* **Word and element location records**
________________

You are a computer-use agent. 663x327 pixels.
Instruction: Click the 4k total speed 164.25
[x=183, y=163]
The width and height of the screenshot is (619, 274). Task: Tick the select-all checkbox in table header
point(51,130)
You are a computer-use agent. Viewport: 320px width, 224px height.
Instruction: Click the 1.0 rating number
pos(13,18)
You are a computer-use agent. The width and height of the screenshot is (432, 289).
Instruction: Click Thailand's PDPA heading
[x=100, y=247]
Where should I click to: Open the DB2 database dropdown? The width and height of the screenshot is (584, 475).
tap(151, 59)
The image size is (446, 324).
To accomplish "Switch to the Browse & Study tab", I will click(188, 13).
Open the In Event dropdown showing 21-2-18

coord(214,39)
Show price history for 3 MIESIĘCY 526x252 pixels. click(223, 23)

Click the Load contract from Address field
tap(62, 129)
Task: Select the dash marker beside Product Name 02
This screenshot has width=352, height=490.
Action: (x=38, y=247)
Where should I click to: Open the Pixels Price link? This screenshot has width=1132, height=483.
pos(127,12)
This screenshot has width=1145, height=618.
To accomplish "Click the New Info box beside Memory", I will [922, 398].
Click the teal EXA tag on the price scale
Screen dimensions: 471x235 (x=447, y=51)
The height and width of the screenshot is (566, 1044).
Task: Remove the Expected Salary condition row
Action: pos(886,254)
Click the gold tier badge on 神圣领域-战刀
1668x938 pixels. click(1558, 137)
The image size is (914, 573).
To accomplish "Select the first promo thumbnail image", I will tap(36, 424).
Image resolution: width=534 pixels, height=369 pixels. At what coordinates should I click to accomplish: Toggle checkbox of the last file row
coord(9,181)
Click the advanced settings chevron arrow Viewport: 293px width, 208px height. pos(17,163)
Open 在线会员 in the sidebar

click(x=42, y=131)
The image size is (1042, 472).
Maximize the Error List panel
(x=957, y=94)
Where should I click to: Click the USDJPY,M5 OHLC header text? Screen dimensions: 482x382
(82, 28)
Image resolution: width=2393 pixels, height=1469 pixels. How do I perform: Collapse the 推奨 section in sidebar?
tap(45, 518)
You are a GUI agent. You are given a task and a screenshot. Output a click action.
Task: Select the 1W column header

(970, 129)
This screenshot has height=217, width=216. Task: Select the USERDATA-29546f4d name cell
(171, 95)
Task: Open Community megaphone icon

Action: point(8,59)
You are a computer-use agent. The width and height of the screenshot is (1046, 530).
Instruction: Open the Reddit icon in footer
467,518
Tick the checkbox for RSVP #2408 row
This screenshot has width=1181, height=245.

________________

* **THE REQUEST**
Present each line of the items above as a numbered list, omitting the blank lines.

* **OUTPUT BELOW**
1. You are a computer-use agent. 663x327 pixels.
2. Instruction: Click the 4k total speed 164.25
3. [x=183, y=163]
4. The width and height of the screenshot is (619, 274). Task: Tick the select-all checkbox in table header
5. point(51,130)
6. You are a computer-use agent. Viewport: 320px width, 224px height.
7. Instruction: Click the 1.0 rating number
8. pos(13,18)
9. You are a computer-use agent. The width and height of the screenshot is (432, 289).
10. Instruction: Click Thailand's PDPA heading
11. [x=100, y=247]
12. Where should I click to: Open the DB2 database dropdown? The width and height of the screenshot is (584, 475).
13. tap(151, 59)
14. The image size is (446, 324).
15. To accomplish "Switch to the Browse & Study tab", I will click(188, 13).
16. Open the In Event dropdown showing 21-2-18
17. coord(214,39)
18. Show price history for 3 MIESIĘCY 526x252 pixels. click(223, 23)
19. Click the Load contract from Address field
20. tap(62, 129)
21. Task: Select the dash marker beside Product Name 02
22. This screenshot has width=352, height=490.
23. Action: (x=38, y=247)
24. Where should I click to: Open the Pixels Price link? This screenshot has width=1132, height=483.
25. pos(127,12)
26. This screenshot has width=1145, height=618.
27. To accomplish "Click the New Info box beside Memory", I will [922, 398].
28. Click the teal EXA tag on the price scale
29. Screen dimensions: 471x235 (x=447, y=51)
30. The height and width of the screenshot is (566, 1044).
31. Task: Remove the Expected Salary condition row
32. Action: pos(886,254)
33. Click the gold tier badge on 神圣领域-战刀
34. 1668x938 pixels. click(1558, 137)
35. The image size is (914, 573).
36. To accomplish "Select the first promo thumbnail image", I will tap(36, 424).
37. Image resolution: width=534 pixels, height=369 pixels. At what coordinates should I click to accomplish: Toggle checkbox of the last file row
38. coord(9,181)
39. Click the advanced settings chevron arrow Viewport: 293px width, 208px height. pos(17,163)
40. Open 在线会员 in the sidebar
41. click(x=42, y=131)
42. The image size is (1042, 472).
43. Maximize the Error List panel
44. (x=957, y=94)
45. Where should I click to: Click the USDJPY,M5 OHLC header text? Screen dimensions: 482x382
46. (82, 28)
47. Image resolution: width=2393 pixels, height=1469 pixels. How do I perform: Collapse the 推奨 section in sidebar?
48. tap(45, 518)
49. You are a GUI agent. You are given a task and a screenshot. Output a click action.
50. Task: Select the 1W column header
51. (970, 129)
52. This screenshot has height=217, width=216. Task: Select the USERDATA-29546f4d name cell
53. (171, 95)
54. Task: Open Community megaphone icon
55. Action: point(8,59)
56. You are a computer-use agent. The width and height of the screenshot is (1046, 530).
57. Instruction: Open the Reddit icon in footer
58. 467,518
59. Tick the checkbox for RSVP #2408 row
60. This screenshot has width=1181, height=245.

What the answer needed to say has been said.